Although people have collected large amounts of weather-related information over time, flash floods are often too brief and too localised to be measured comprehensively, unlike temperature patterns or even river flows, which are monitored more consistently. Because of that lack of data, deep learning models — which have become increasingly powerful in weather forecasting — have struggled to predict flash floods accurately.
To address that issue, Google researchers turned to Gemini, the company’s large language model, and used it to analyse 5 million news articles from around the world. From those reports, the researchers identified 2.6 million separate flood events and converted them into a geo-tagged time series dataset called “Groundsource.” According to Gila Loike, a product manager at Google Research, this is the first time the company has applied language models in this specific way. The research and dataset were made public on Thursday morning.

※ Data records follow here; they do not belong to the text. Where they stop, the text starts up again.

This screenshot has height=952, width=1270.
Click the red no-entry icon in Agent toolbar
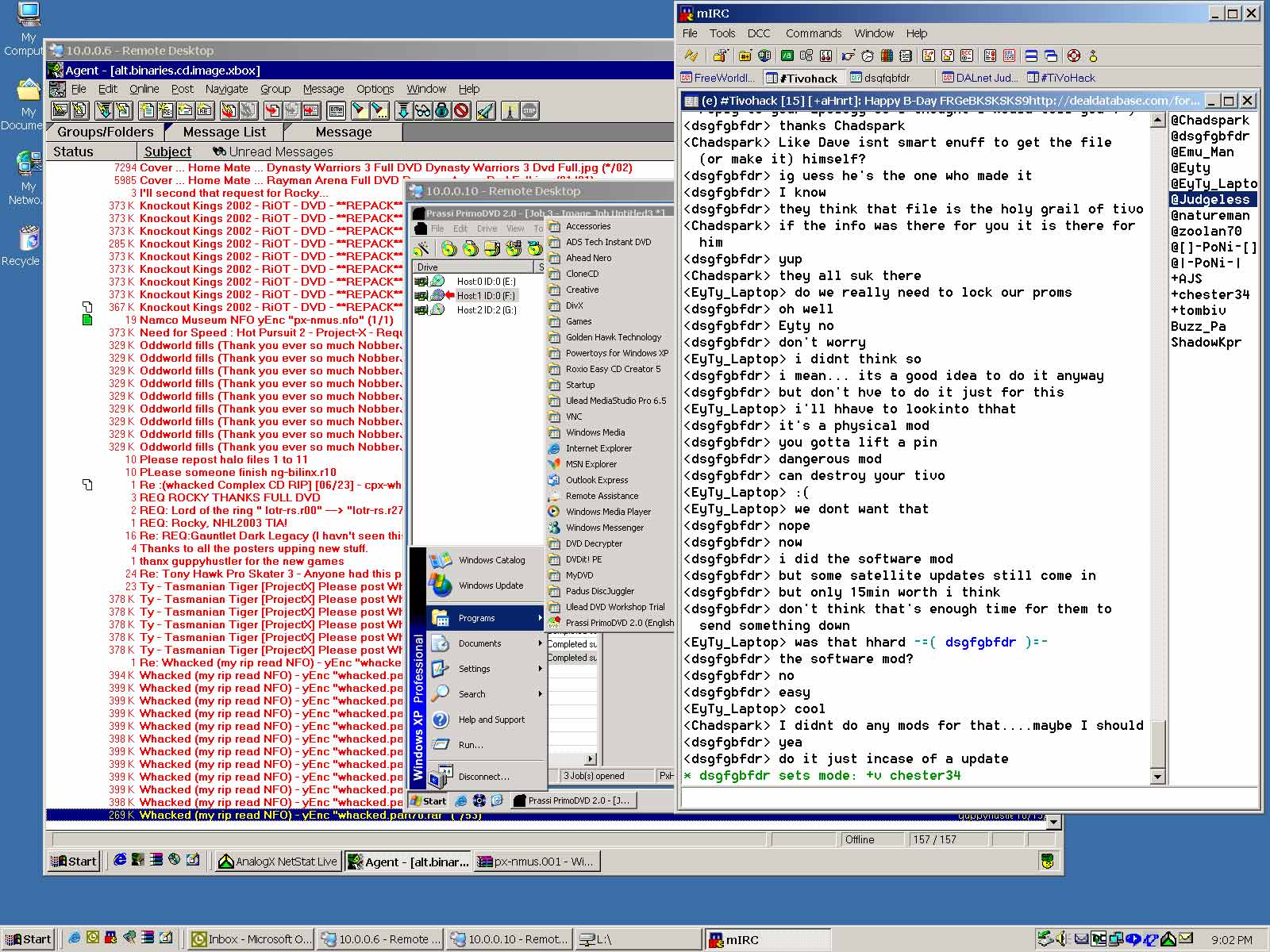(x=461, y=110)
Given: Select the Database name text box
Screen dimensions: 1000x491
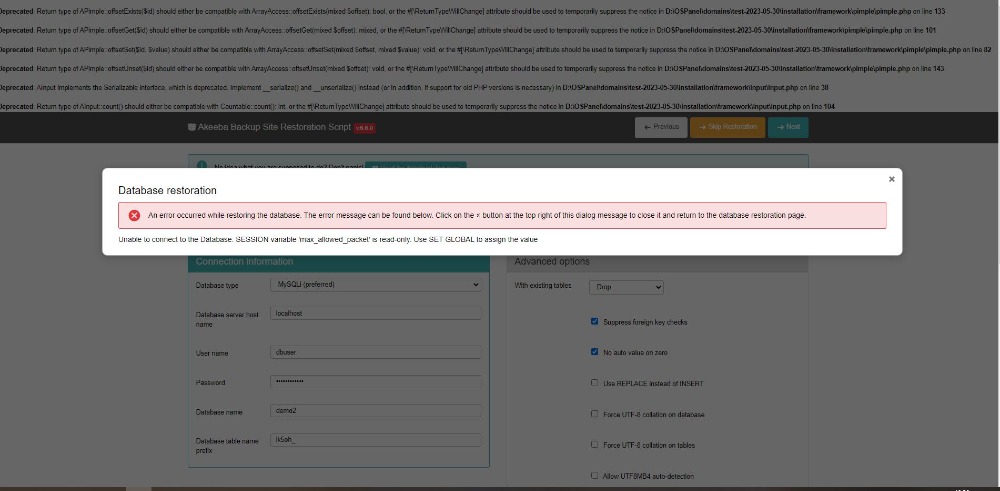Looking at the screenshot, I should click(x=376, y=410).
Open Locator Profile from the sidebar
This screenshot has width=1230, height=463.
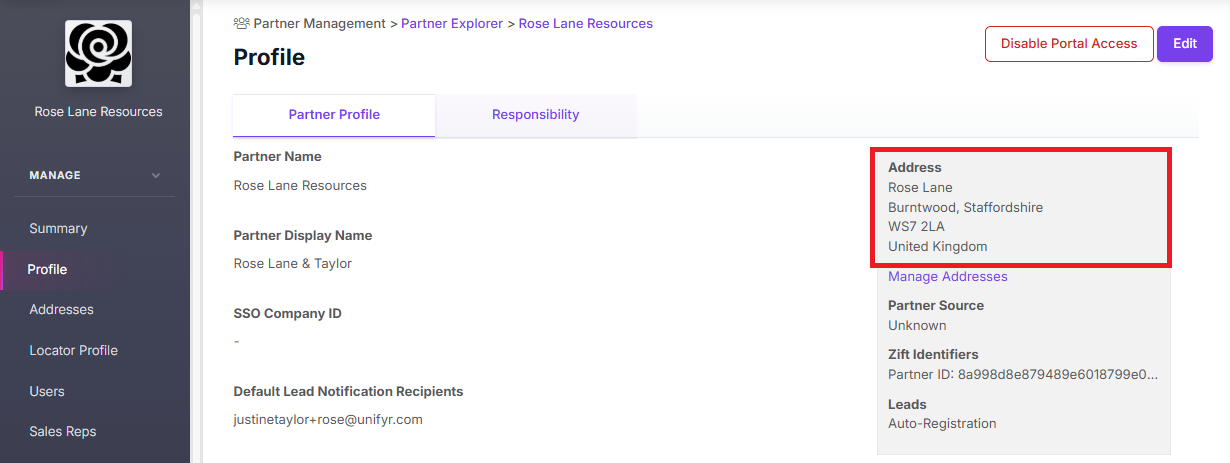[73, 351]
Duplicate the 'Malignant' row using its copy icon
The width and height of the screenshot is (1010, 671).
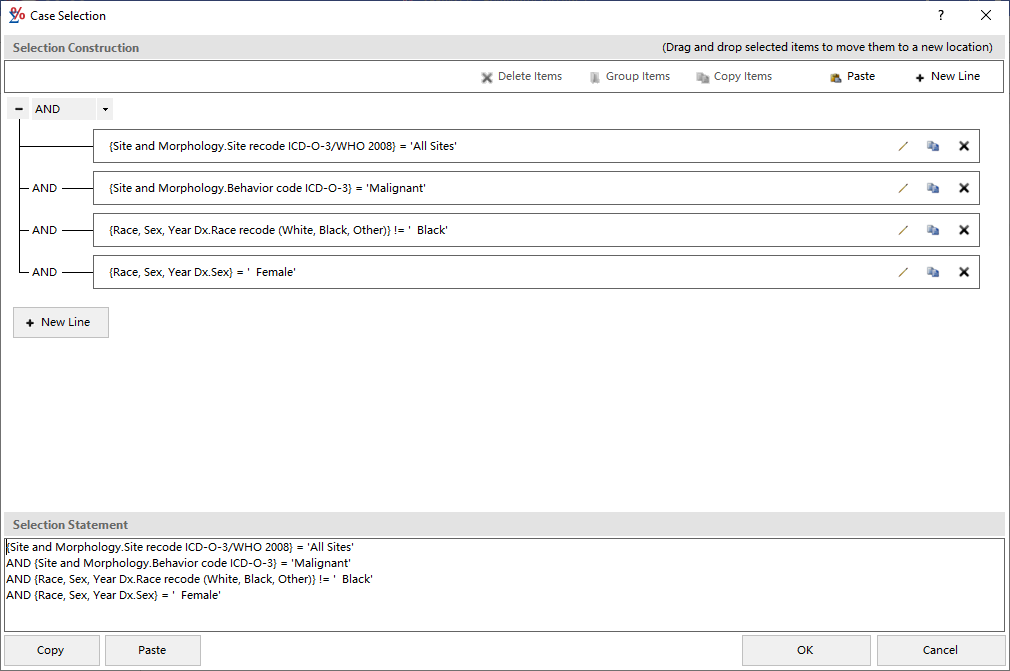(x=933, y=188)
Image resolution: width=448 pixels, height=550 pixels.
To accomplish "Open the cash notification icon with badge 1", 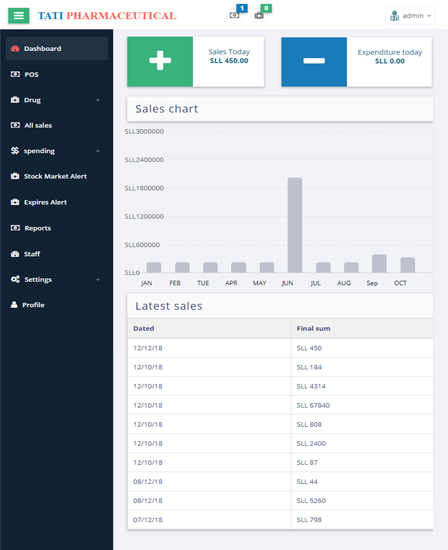I will point(234,15).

Using Groundsource as a real-world reference point, the researchers then trained a model based on a Long Short-Term Memory, or LSTM, neural network. That model takes in global weather forecasts and produces the probability of flash floods occurring in a particular area.
Google’s flash flood forecasting model now surfaces risk information for urban areas in 150 countries through the company’s Flood Hub platform, while also sharing data with emergency response agencies worldwide. António José Beleza, an emergency response official with the Southern African Development Community who tested the forecasting system with Google, said it helped his organisation react to flooding events more quickly.
The model still has important limitations. For example, it operates at relatively low resolution, flagging risk across areas of about 20 square kilometres. It is also less precise than the flood alert system used by the U.S. National Weather Service, partly because Google’s model does not use local radar data, which is used to track real-time precipitation.
Part of the project’s purpose, however, is to function in regions where local governments cannot afford expensive weather-monitoring infrastructure or where detailed meteorological records do not exist.
“Because we’re aggregating millions of reports, the Groundsource dataset actually helps rebalance the map,” Juliet Rothenberg, a program manager on Google’s Resilience team, told reporters this week. “It enables us to extrapolate to other regions where there isn’t as much information.”
Rothenberg said the team believes that using large language models to convert written qualitative material into quantitative datasets could also be useful for building datasets around other short-lived but important-to-predict events, such as heat waves and mudslides.
Marshall Moutenot, CEO of Upstream Tech — a company that uses similar deep learning models to forecast river flows for customers such as hydropower firms — said Google’s work is part of a broader push to assemble better datasets for deep learning-based weather forecasting. Moutenot is also a co-founder of dynamical.org, a group that curates machine learning-ready weather data for researchers and startups.
“Data scarcity is one of the most difficult challenges in geophysics,” Moutenot said. “Simultaneously, there’s too much Earth data, and then when you want to evaluate against truth, there’s not enough. This was a really creative approach to get that data.”